In December of last year I wrote about my friend Shirley's passing in Shirley's Ride.  Recently, her husband, Bob, held a gathering of friends and family to remember her by. It was one of those very good memorials: people standing up around a table after having eaten a lovely lunch with their memories of Shirley, all of us describing different pieces to the puzzle that was this complicated, intelligent, and wonderful woman. Shirley had collected a number of my pieces over the years, pieces that she saw in my studio and bought so that they were never exhibited but seen only on her walls. At her memorial service I sat across from her favorite niece, Taylor Curry, who Shirley had left the bulk of my work to.  And since my work is not everyone's cup of tea, I was delighted to find that Taylor was not only thrilled to have the work, but that I was as thrilled to have her be their new caretaker. Among other things, I learned that Taylor had just come back from hiking the Pacific Coast Trail--solo--five months start to finish.  Shirley had found the right home for these four wonderful paintings. 
 

Tuesday, September 26, 2023

Woman at the Beach 2017


Although I did this piece in 2017, I thought it was more appropriate for the current year, 2023, most probably the hottest year ever recorded. In this painting, there is no place for her to hide from the  oppressive heat and the ever present sun.  The woman is tattooed with marks from the sun, and her sunglasses and swim suit are all that protect her. Although waves crash in the background, they are distant and only serve to underscore just how hot it is for our lady, standing alone on the hot, dry, sand in her strangely inappropriate red shoes.
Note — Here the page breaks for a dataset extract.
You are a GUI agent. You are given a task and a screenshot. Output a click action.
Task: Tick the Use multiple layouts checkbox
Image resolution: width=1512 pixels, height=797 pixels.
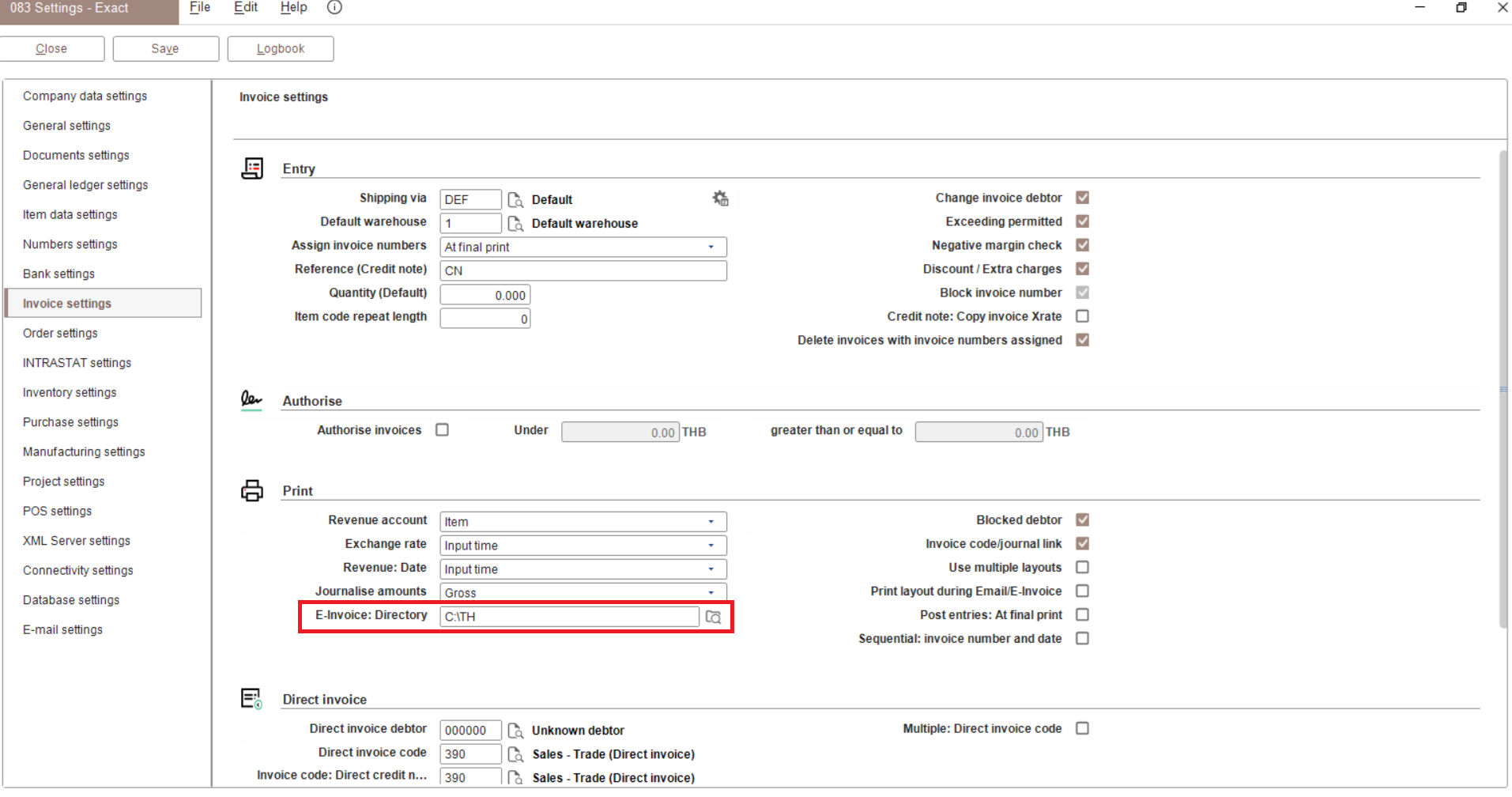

Wednesday, August 23, 2023

Yellow Elephant 2023


For almost a year now I haven't painted.  Many things are contributing to this, but one of the main issues is that, at 71, I have too many stored paintings. I lay awake at night trying to figure out what to do with these 600 babies that never fully fledged.   It's a strange place for any artist to be: our identities come with what we make, it's who we are, and what we do.  More than that, making is something bigger than us, more important and what connects us to what matters. Most artists of my generation, or older, are grappling with this. If we are lucky, the work is wanted, either sold or donated to Museums and art centers that will care for the art. But if we aren't so lucky, our heirs end up having big yard sales, give aways, or dropping the work off at thrift stores.  

Part of the way I've been combating this is to make work that lives in my computer.  Using Photoshop or, new to me, Affinity, I use my photos as the foundation for the image that is to follow.  In this case, an old black and white photograph of a life sized paper mache baby elephant taken 40 years ago that I added to and deleted from, the image reminding me of just how difficult it is to deal with the process of aging.